Aposentada diagnosticada com câncer de mama enfrenta dificuldades para agendar radioterapia pelo Sistema Único de Saúde. Hilda Ferreira Lopes esteve no Hospital Dr. Hélio Angotti na última segunda-feira para marcar o início da radioterapia, entretanto, segundo os atendentes, o tratamento só pôde ser agendado para o mês de dezembro.
Não é a primeira vez que Hilda enfrenta problemas no hospital. Segundo a aposentada, em 2009 teve um câncer na bexiga e passou por um tratamento com a aplicação de injeções. Durante seis semanas foram aplicadas duas injeções por dia. Entretanto, o hospital não tinha ampolas suficientes e Hilda teve de comprar cerca de 80 ampolas, no valor de R$380 cada uma.

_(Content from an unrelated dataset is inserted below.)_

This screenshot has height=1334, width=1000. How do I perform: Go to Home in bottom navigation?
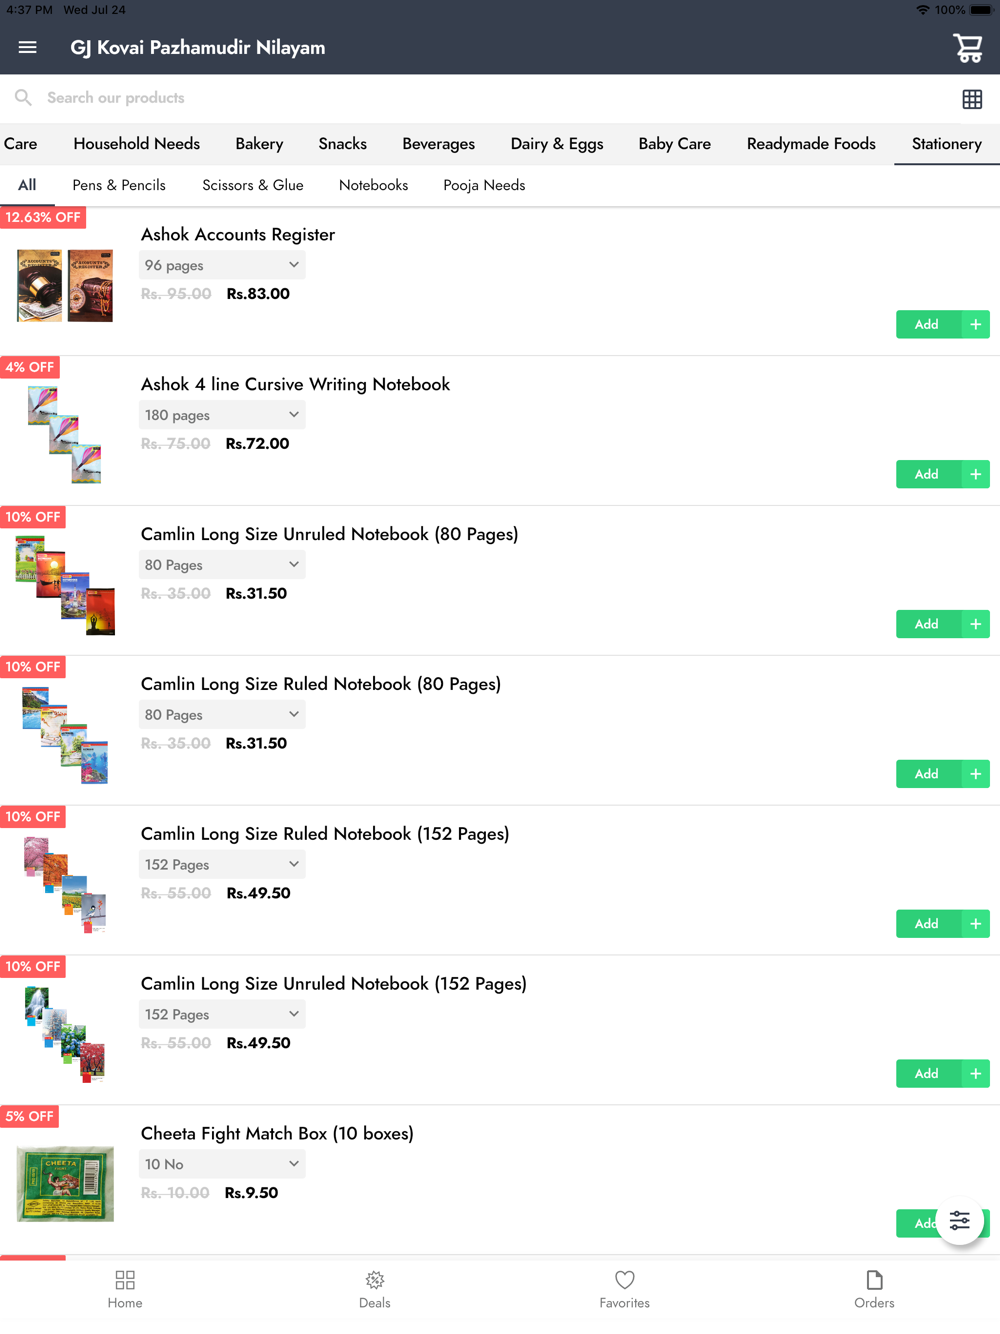tap(125, 1289)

“Estou realmente preocupada se vou conseguir marcar a radioterapia. O hospital já me deixou na mão uma vez, tive de pedir dinheiro emprestado. Minha sorte foi que contei com o apoio da associação de voluntários, que conseguiu me ajudar a comprar algumas ampolas”, afirma Hilda.
A aposentada está indignada com o descaso e a forma de como são tratados os usuários da saúde pública. “Fiz a minha cirurgia no dia 4 de outubro, e no último dia 24 o médico me encaminhou para radioterapia com urgência, entretanto, não posso começar meu tratamento, estou preocupada e com medo de que meu estado de saúde piore”, explica Hilda.
Assim que o Jornal da Manhã entrou em contato com a assessoria de imprensa do Hospital Dr. Hélio Angotti, uma equipe de assistentes sociais foi acionada para que fizesse uma visita a Hilda. De acordo com a assessoria, é preciso seguir um protocolo de atendimento de radioterapia. Entre as determinações é necessário que a cirurgia já esteja cicatrizada e no caso de Hilda ainda não tem um mês que a operação foi feita.
De acordo com a assessoria, há muitos pacientes que estão sendo atendidos, mas garante que Hilda vai ser encaixada para o tratamento. Além disso, o hospital vai tomar providências para que os profissionais que atenderam a aposentada e não passaram a informação completa sejam advertidos. “Como se trata de uma doença muito delicada e requer uma atenção maior de todos, o câncer de Hilda requer cuidados, mas não é caso de urgência”, afirma a assessoria.
Os assessores ressaltam ainda que em 2009, quando Hilda precisou das ampolas para o tratamento e não conseguiu pelo SUS, era momento de crise econômica no hospital, o que já foi superado. O orçamento da unidade vem melhorando significativamente, de acordo com a assessoria.